**Data rows**.
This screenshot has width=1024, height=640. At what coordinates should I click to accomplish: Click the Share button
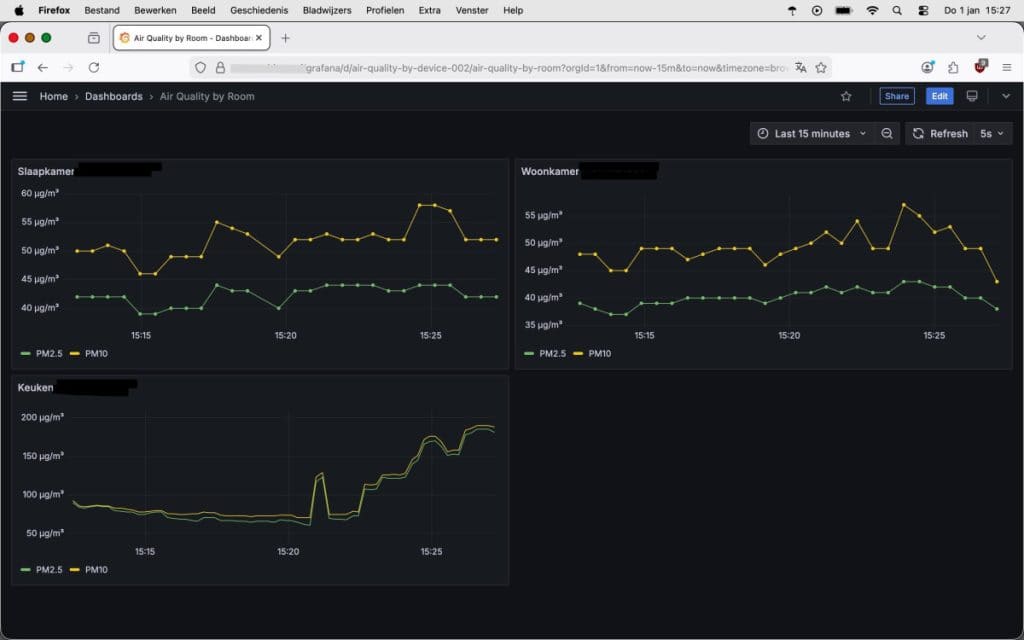(896, 96)
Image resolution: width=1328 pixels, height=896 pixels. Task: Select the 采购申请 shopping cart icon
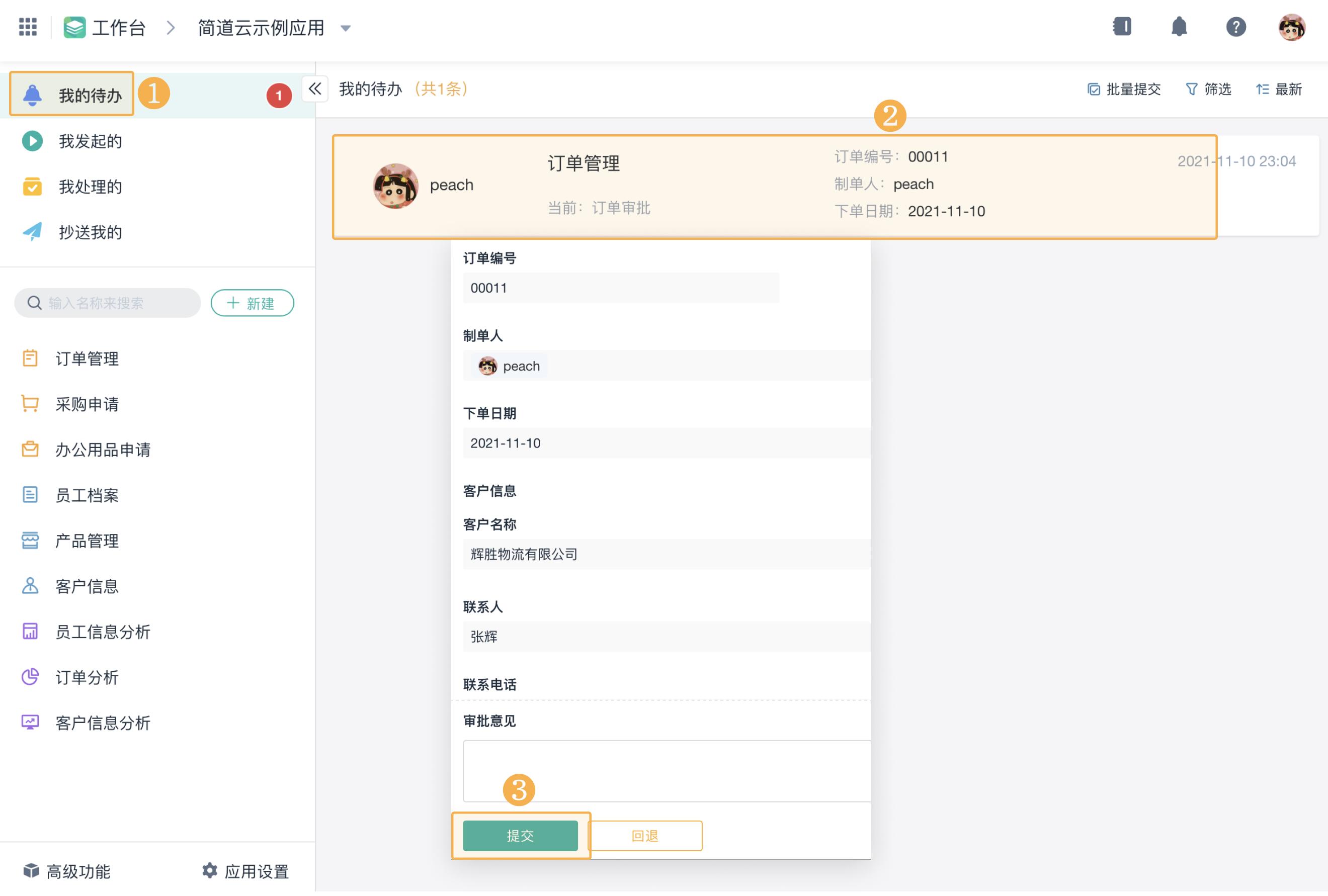(30, 404)
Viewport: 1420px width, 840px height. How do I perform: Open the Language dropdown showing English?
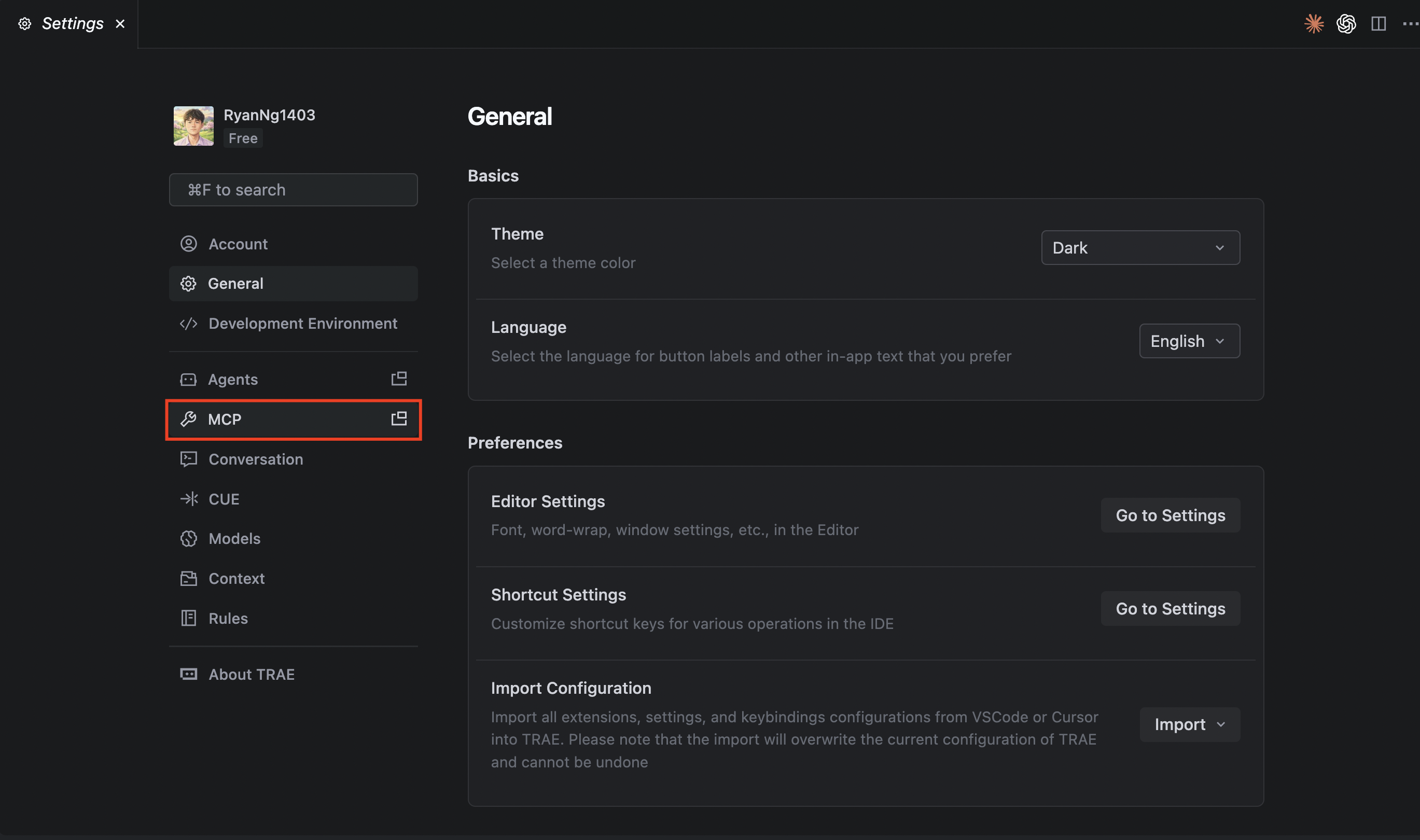[x=1189, y=340]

**Exercise task**.
Count the lines in the data above that contain the string "height", and reply with only that number.

**Finished answer**.
3